··· DATA FOR PROCESSING

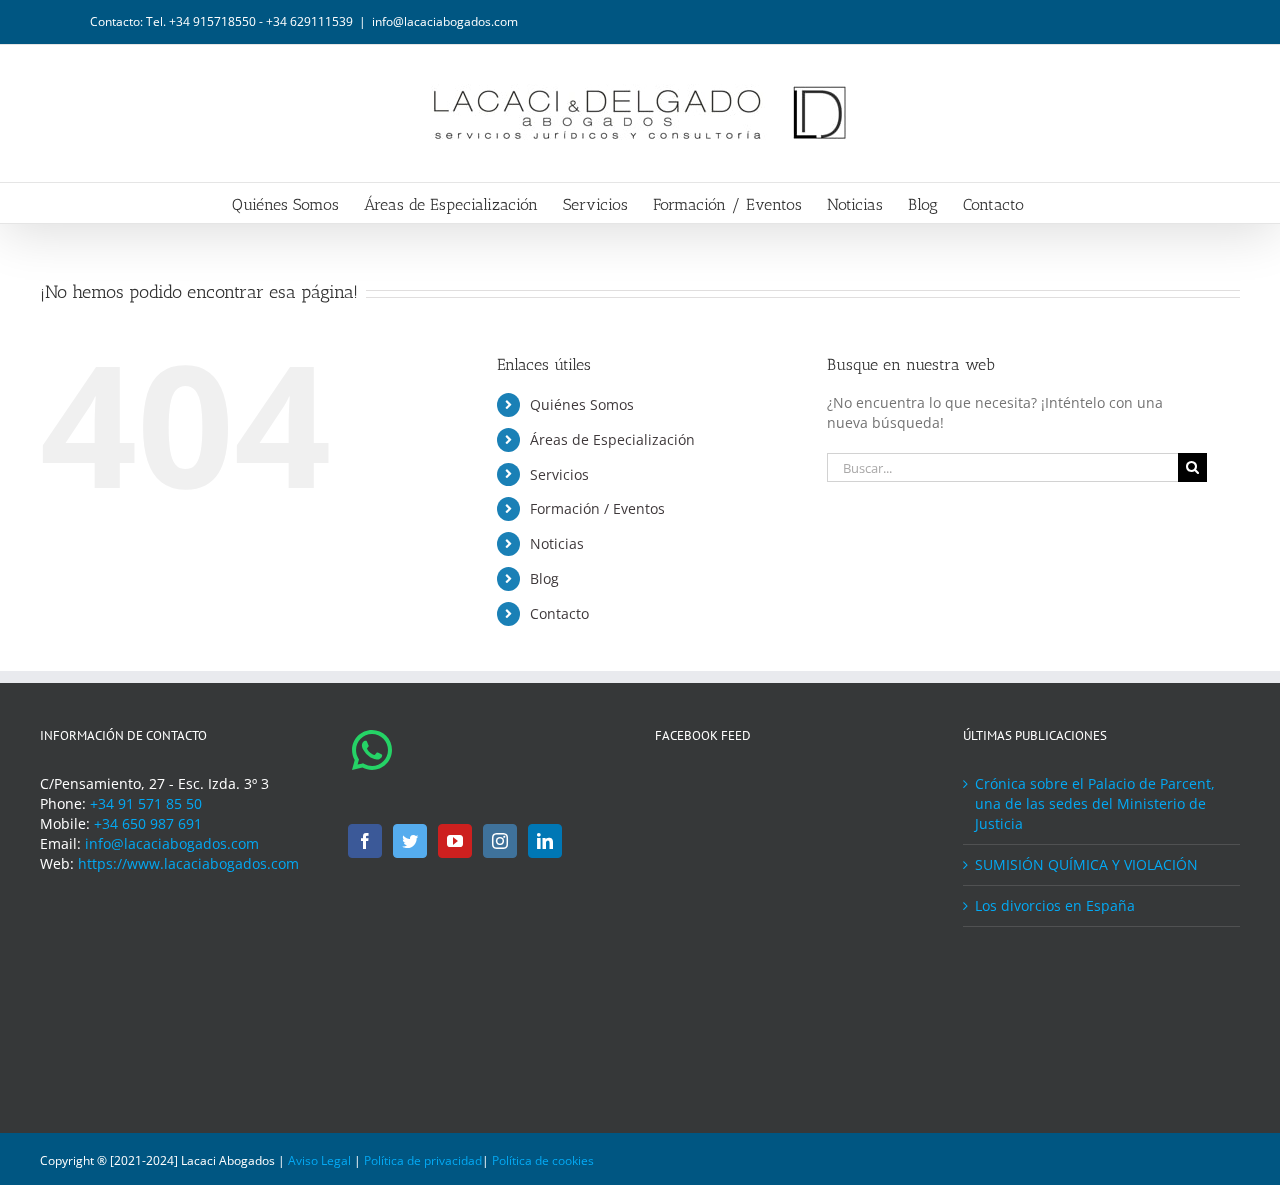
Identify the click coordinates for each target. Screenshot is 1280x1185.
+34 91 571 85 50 (146, 803)
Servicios (559, 474)
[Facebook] (365, 841)
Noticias (557, 543)
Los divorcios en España (1055, 905)
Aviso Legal (319, 1160)
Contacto (559, 613)
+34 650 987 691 (148, 823)
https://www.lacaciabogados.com (188, 863)
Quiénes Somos (582, 404)
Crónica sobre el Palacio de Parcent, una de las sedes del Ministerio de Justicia (1095, 803)
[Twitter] (410, 841)
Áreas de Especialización (612, 439)
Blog (544, 578)
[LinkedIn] (545, 841)
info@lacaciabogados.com (445, 21)
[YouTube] (455, 841)
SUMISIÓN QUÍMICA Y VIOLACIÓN (1086, 864)
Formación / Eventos (597, 508)
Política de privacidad (423, 1160)
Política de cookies (543, 1160)
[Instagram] (500, 841)
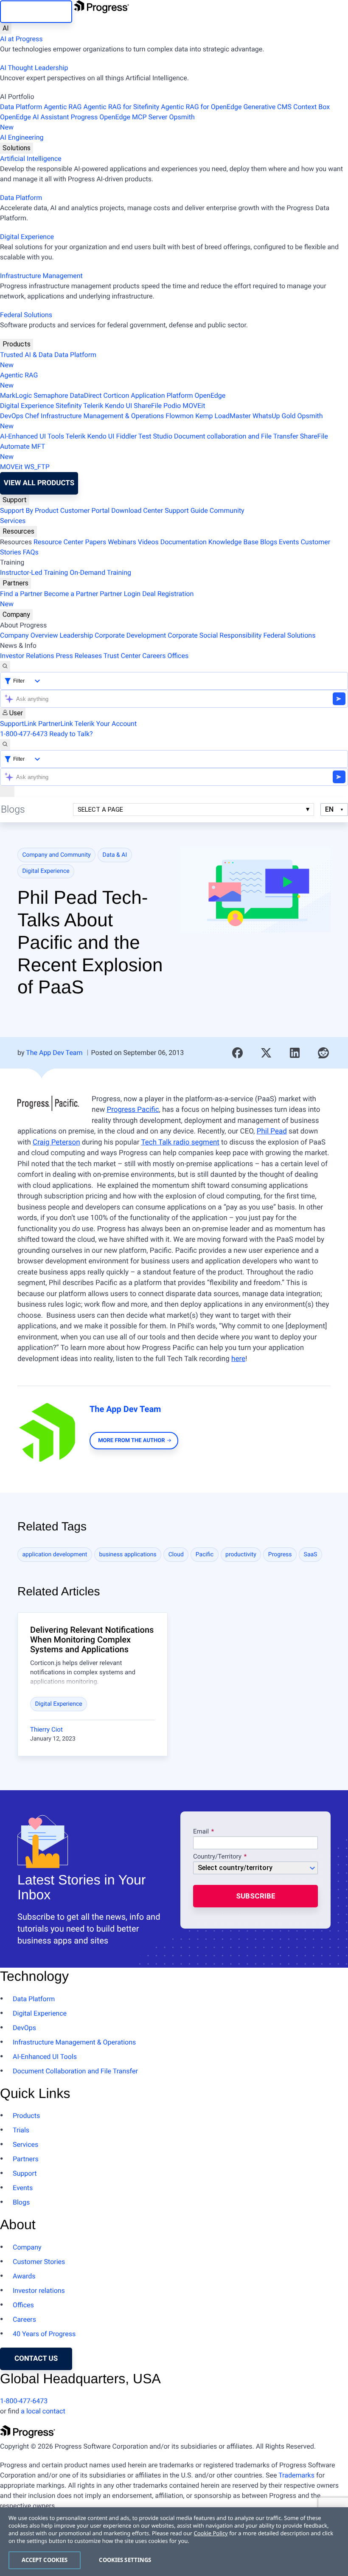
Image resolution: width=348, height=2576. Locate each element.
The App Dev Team (54, 1053)
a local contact (43, 2411)
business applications (127, 1554)
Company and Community (56, 855)
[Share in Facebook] (237, 1053)
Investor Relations (27, 656)
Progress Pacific (133, 1109)
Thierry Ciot (46, 1729)
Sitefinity (69, 406)
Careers (154, 656)
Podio (172, 406)
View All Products (39, 483)
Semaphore (51, 395)
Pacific (204, 1554)
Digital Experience (27, 237)
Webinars (122, 542)
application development (54, 1554)
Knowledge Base (233, 542)
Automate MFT (22, 451)
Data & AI (115, 855)
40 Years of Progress (44, 2334)
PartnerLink (55, 724)
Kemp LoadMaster (223, 416)
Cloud (176, 1554)
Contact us (36, 2358)
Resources (18, 531)
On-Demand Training (100, 572)
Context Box (311, 107)
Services (12, 521)
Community (227, 510)
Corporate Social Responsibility (214, 635)
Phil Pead (272, 1131)
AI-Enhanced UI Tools (32, 436)
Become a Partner (71, 594)
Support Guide (186, 510)
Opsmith (97, 122)
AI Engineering (22, 137)
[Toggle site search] (5, 744)
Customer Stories (39, 2262)
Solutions (17, 148)
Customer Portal (84, 510)
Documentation (183, 542)
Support (15, 500)
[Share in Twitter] (266, 1053)
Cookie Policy (210, 2533)
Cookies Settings (125, 2560)
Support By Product (29, 510)
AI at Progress (21, 39)
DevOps (11, 416)
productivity (240, 1554)
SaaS (310, 1554)
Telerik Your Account (106, 724)
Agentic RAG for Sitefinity (121, 107)
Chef (32, 416)
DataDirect (86, 395)
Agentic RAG (62, 107)
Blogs (268, 542)
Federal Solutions (26, 315)
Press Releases (79, 656)
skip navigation (36, 11)
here (238, 1359)
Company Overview (29, 635)
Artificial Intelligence (31, 159)
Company (16, 614)
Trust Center (122, 656)
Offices (177, 656)
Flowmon (180, 416)
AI (6, 28)
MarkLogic (16, 395)
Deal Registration (97, 599)
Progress (280, 1554)
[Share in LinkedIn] (295, 1053)
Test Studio (155, 436)
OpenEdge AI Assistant (34, 117)
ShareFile (148, 406)
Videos (148, 542)
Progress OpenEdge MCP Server (119, 117)
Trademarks (296, 2475)
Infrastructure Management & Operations (102, 416)
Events (289, 542)
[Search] (5, 666)
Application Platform (162, 395)
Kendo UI (118, 406)
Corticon (116, 395)
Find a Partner (21, 594)
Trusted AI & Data (26, 355)
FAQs (31, 552)
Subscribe (255, 1896)
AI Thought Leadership (34, 68)
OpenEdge (210, 395)
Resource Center (59, 542)
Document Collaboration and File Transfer (75, 2071)
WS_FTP (37, 467)
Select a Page (100, 809)
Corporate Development (130, 635)
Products (17, 344)
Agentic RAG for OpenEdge (201, 107)
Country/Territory (217, 1856)
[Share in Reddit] (323, 1053)
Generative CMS (267, 107)
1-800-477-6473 (24, 734)
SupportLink (18, 724)
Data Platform (21, 107)
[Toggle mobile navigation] (7, 791)
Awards (24, 2276)
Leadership (76, 635)
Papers (95, 542)
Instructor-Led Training (34, 572)
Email (201, 1831)
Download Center (137, 510)
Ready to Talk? (71, 734)
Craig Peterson (56, 1142)
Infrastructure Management (41, 276)
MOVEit (193, 406)
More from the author (131, 1440)
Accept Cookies (45, 2560)
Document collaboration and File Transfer (236, 436)
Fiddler (126, 436)
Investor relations (39, 2290)
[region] (174, 2541)
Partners (15, 583)
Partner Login (120, 594)
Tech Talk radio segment (180, 1142)
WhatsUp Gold (274, 416)
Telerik (93, 406)
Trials (21, 2130)
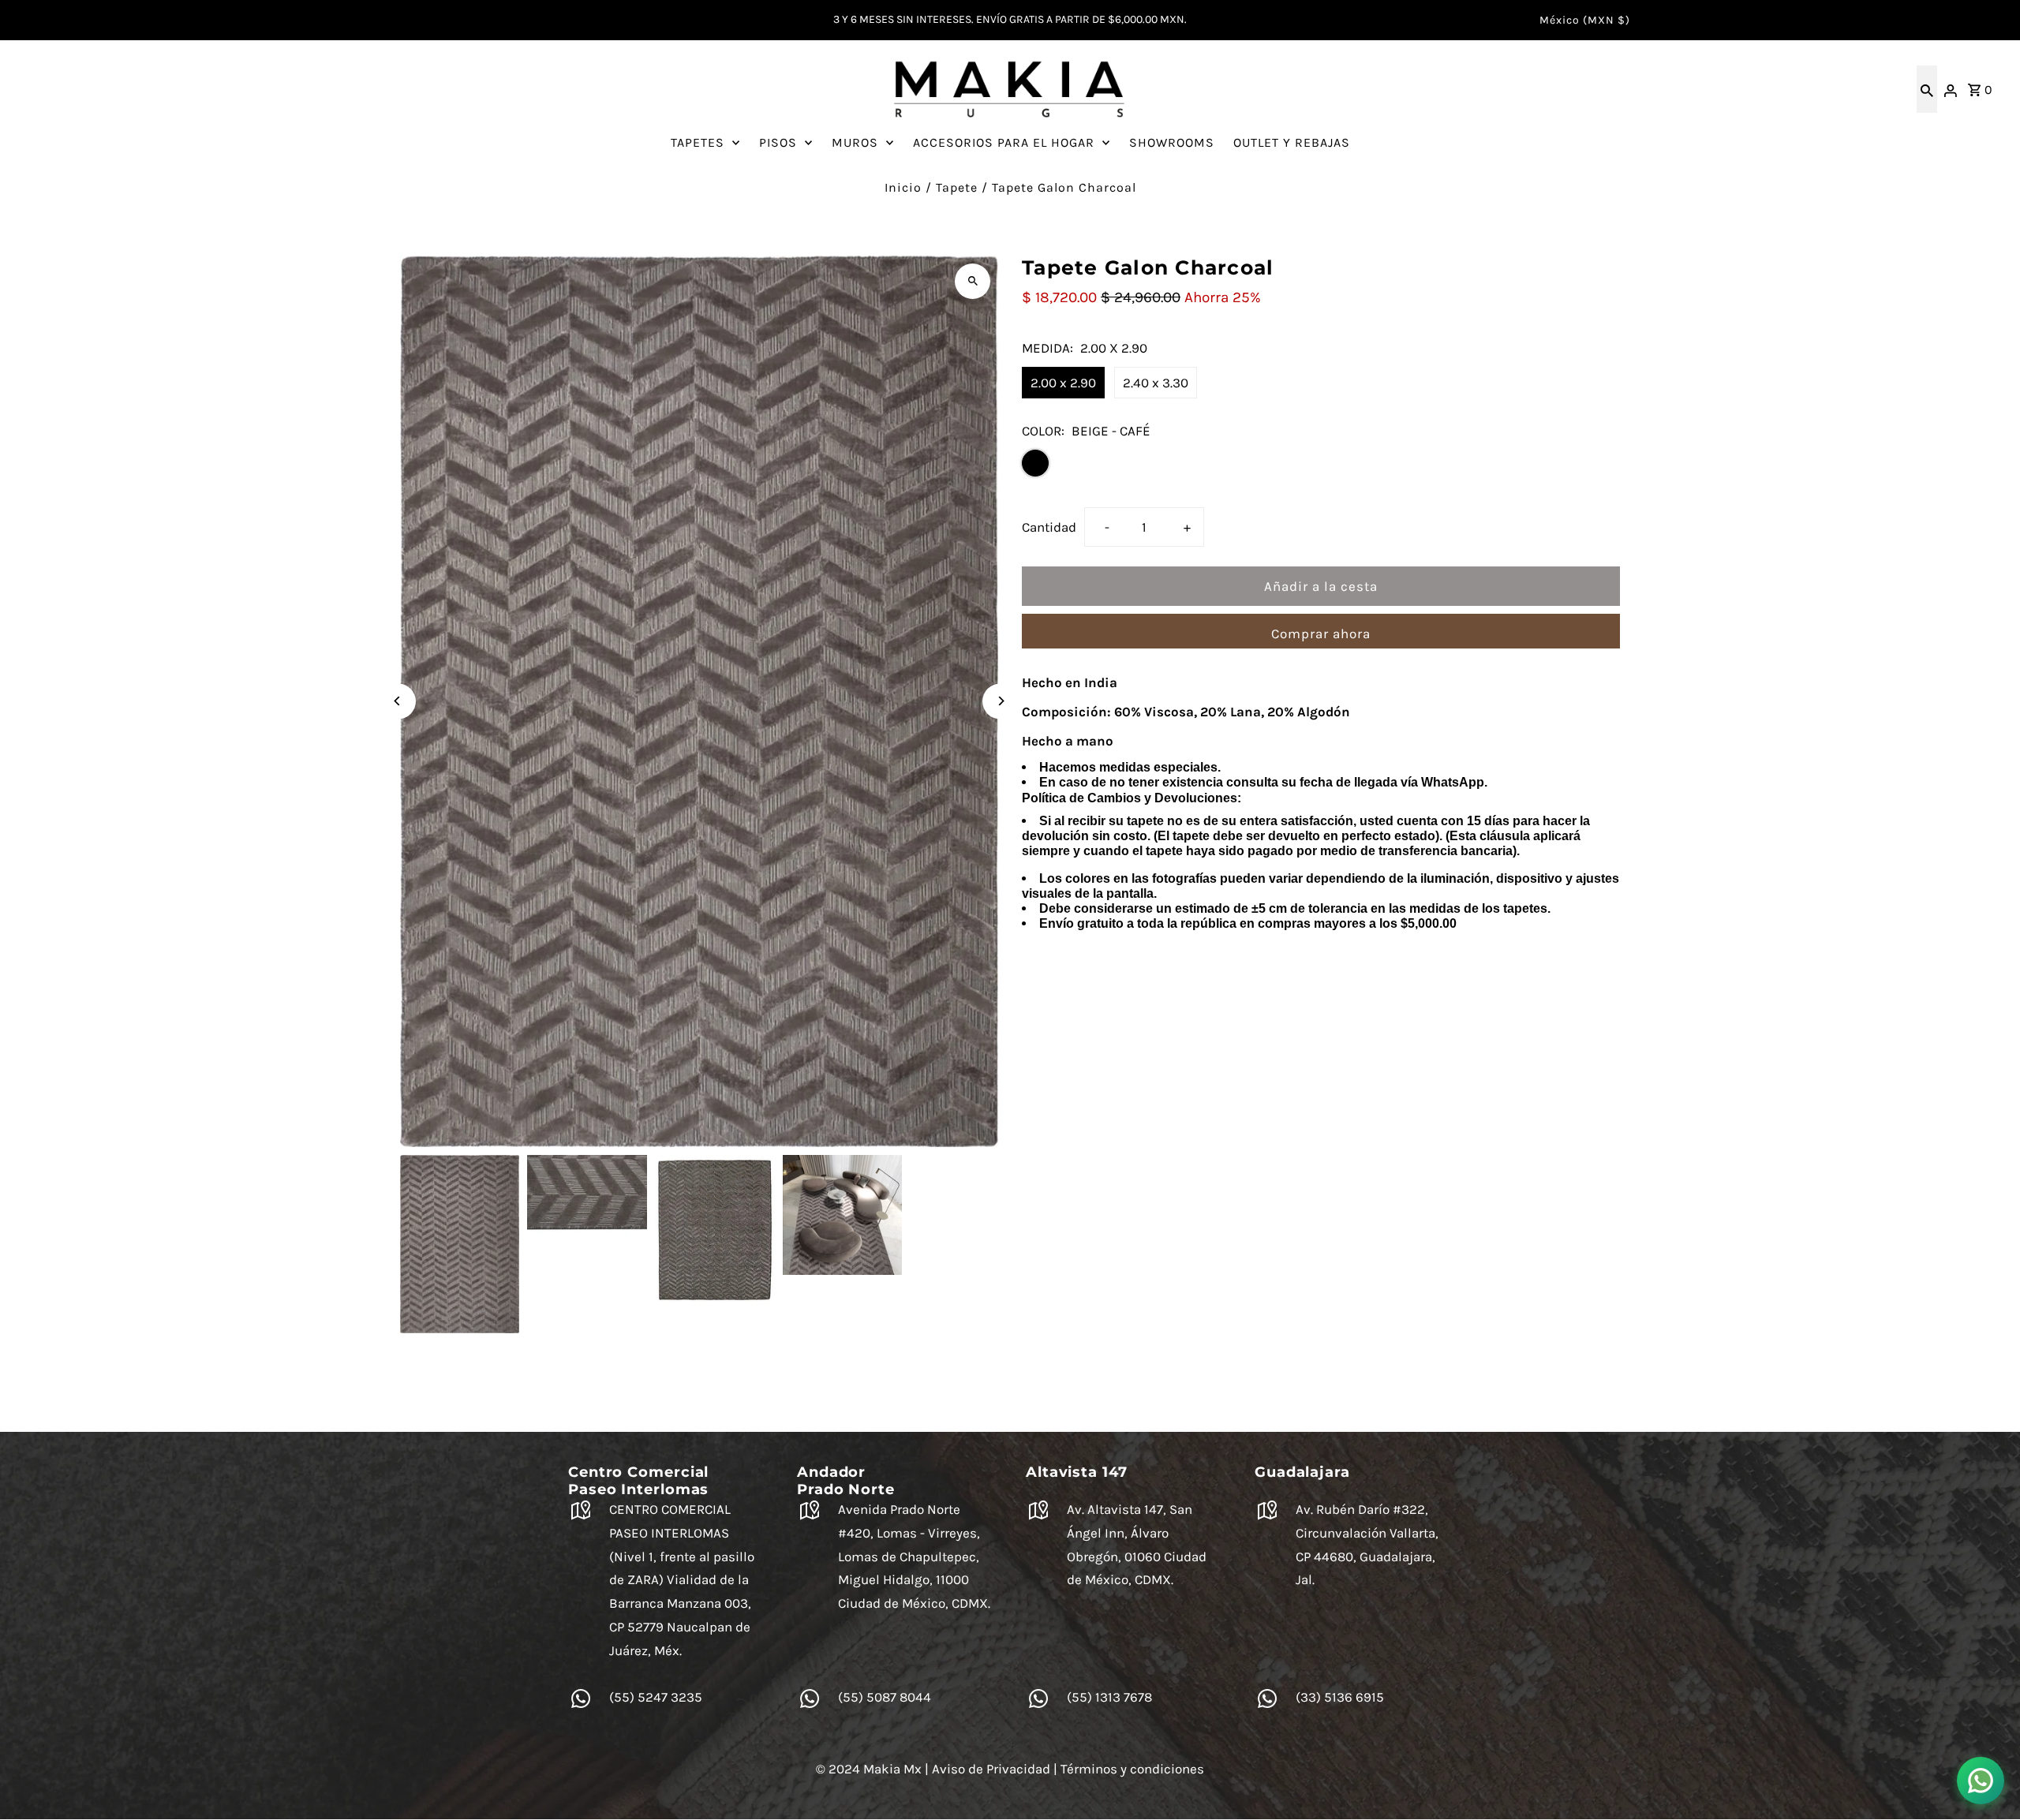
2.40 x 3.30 (1155, 383)
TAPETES (697, 142)
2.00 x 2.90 (1063, 383)
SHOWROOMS (1171, 142)
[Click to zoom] (972, 281)
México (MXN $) (1584, 20)
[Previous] (398, 701)
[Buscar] (1927, 89)
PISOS (778, 142)
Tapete (957, 187)
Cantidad (1049, 527)
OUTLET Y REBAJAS (1291, 142)
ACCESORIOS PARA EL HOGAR (1003, 142)
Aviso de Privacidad (991, 1769)
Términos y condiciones (1132, 1769)
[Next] (1000, 701)
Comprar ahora (1321, 633)
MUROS (855, 142)
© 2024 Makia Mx (869, 1769)
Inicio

······

EXERCISE BRIEF -
Set down, exactly as they stand above, the lines starting with the line with "Careers (154, 656)" and going on through the line with "Contact us (36, 2358)", and no others.

COMPLETED EXERCISE -
Careers (154, 656)
Podio (172, 406)
View All Products (39, 483)
Semaphore (51, 395)
Pacific (204, 1554)
Digital Experience (27, 237)
Webinars (122, 542)
application development (54, 1554)
Knowledge Base (233, 542)
Automate MFT (22, 451)
Data & AI (115, 855)
40 Years of Progress (44, 2334)
PartnerLink (55, 724)
Kemp LoadMaster (223, 416)
Cloud (176, 1554)
Contact us (36, 2358)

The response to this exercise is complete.